So, what exactly did He mean? How does a nation become holy? What did God expect from His Chosen People, whom He called to be “a special treasure to [Himself] above all people” (Ex. 19:5)? And what does He expect of Christians today?

Israel’s Calling
God is holy, different from all others. He is unique, in a class by Himself, completely distinct in all His attributes and characteristics. No one compares to Him. God will not share His glory with another (Isa. 42:8) because no one is worthy of it.

Yet God created humankind in His image to have fellowship with Him. At first, God only called individuals into a holy relationship with Him—people like Adam, Enoch, Noah, and Abram. Then, after delivering the patriarch Jacob’s descendants from Egypt, God brought the Israelites to Mount Sinai; formed them into a nation; and called them into a holy relationship with Himself. This relationship involved three elements:

1. Adherence to God’s Requirements. Because God wanted Israel to pursue closeness with Him, He gave instructions for a Tabernacle designed to enable a holy God to dwell in the midst of a sinful people (Ex. 25:8). Along with the Tabernacle came an elaborate system of priests, offerings, and protocols.

Israel alone, out of all the peoples of the earth, possessed access to and fellowship with the only living, true, and holy God. Adhering to this system consecrated the Jewish people to their God and set them apart from the world. So, closeness to this holy God is first and foremost a fellowship provided by carefully following the requirements of the Almighty Himself.

2. Observance of the Decalogue. Israel also was to conscientiously obey the Ten Commandments (Decalogue), a summary of the Mosaic Law:

Speak to all the congregation of the children of Israel, and say to them: “You shall be holy, for I the LORD your God am holy. Every one of you shall revere his mother and his father, and keep My Sabbaths: I am the Lord your God. Do not turn to idols, nor make for yourselves molded gods: I am the LORD your God” (Lev. 19:2–4).

The Jewish people were told to worship God only, to make no images of their God, and to live separated lives. The sanctity of their interpersonal relationships was to set them apart to their God and provide a holy people for the Lord.

3. Obedience to the Regulations. Israel’s holiness was to be manifested through a uniqueness created by the various laws and observances of the Mosaic Covenant. Circumcision, dietary laws, dress restrictions, and instructions regarding clean and unclean were all designed to make God’s people unique.

The fact that most of these requirements were removed under the New Covenant indicates they were not health-oriented, as many people believe. Rather, they were designed to make Israel stand out as a holy nation.

A New Administration
It is impossible to read Leviticus, the third book of the Jewish Torah, without realizing it is all about holiness. Israel’s holy living was meant to glorify its holy God.

• [Provided information]

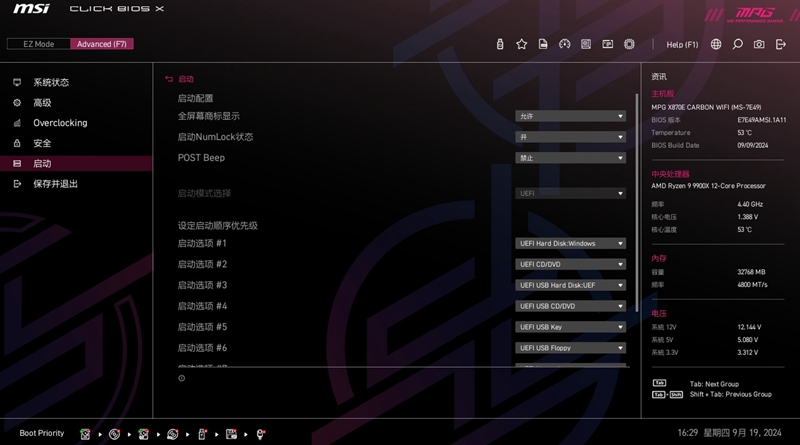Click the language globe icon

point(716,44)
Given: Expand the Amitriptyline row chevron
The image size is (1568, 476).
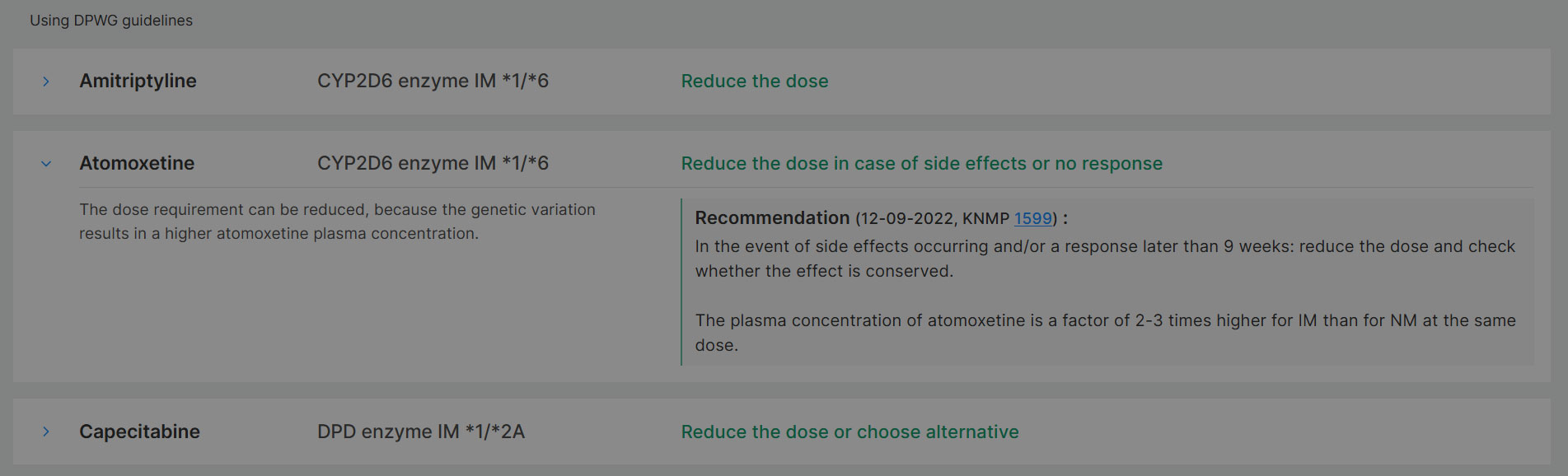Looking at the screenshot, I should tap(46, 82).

• [Task list]
a - Summarize the text on Israel's calling to holiness in two sentences.
b - According to the text on Israel's calling to holiness, which individuals did God call into a holy relationship with Him before He called the nation? List every one it names.

• [Worked answers]
a - God, who is holy and unique, first called individuals into a holy relationship with Him, then formed the Israelites into a nation at Mount Sinai and called them into such a relationship with Himself. That relationship involved adhering to God's requirements for the Tabernacle and its system, observing the Ten Commandments, and obeying the regulations of the Mosaic Covenant, which were designed to make Israel stand out as a holy nation.

b - Adam, Enoch, Noah, Abram